Juan Antonio Perez Bonalde, Simon Rodriguez, joropo, South American cowboy, Andres Bello

The dominant influence on the culture of Venezuela was that of the Spanish conquerors. The Native Americans of the country, lacking any political or cultural unity of their own, were assimilated by the immigrant groups and had only a slight influence on the national culture.

The distinct Venezuelan contribution to folk legend is the llanero, or South American cowboy. The national dance, the joropo, and popular instruments such as the maraca, a type of rattle, and the cuatro, an instrument similar to a guitar, are all associated with the llanero.

Venezuelan literature gained momentum in the early 19th century with the appearance of writers such as Simon Rodriguez, Andres Bello, and Simon Bolivar. Outstanding among later writers of the 19th century was Juan Antonio Perez Bonalde, known principally for his translations of German poet Heinrich Heine and American writer Edgar Allan Poe. Perez Bonalde is considered a precursor of romanticism in Latin American literature. In the early 20th century, novelist Teresa de la Parra became one of the most popular women novelists of Latin America, and Rufino Blanco Fombana produced works about life in Venezuela in the late 19th century. The greatest Venezuelan novelist of the 20th century was former president Romulo Gallegos, whose works reflect the interaction of humankind and nature.

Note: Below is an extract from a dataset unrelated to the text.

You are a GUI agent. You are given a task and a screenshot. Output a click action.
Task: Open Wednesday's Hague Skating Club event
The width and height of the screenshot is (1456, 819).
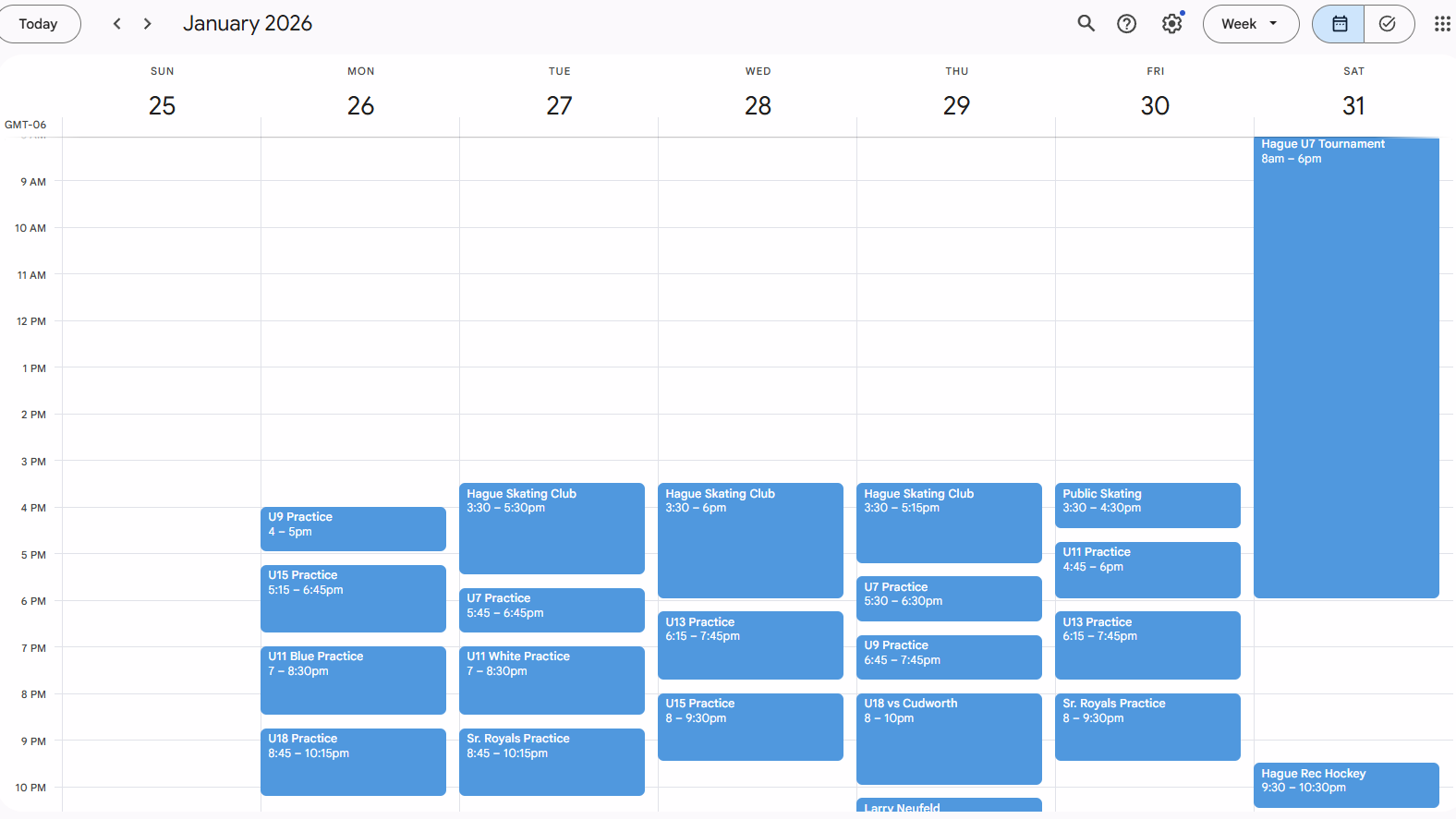749,539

Venezuela, which was regarded as one of the less profitable colonies of Spain, lacks the splendors of Spanish architecture that are found in other South American countries. Nevertheless, in the second half of the 20th century, the combination of the wealth produced from oil discoveries and strong ties with the United States helped foster the development of modern architecture. Caracas is now considered one of the most modern cities in the world.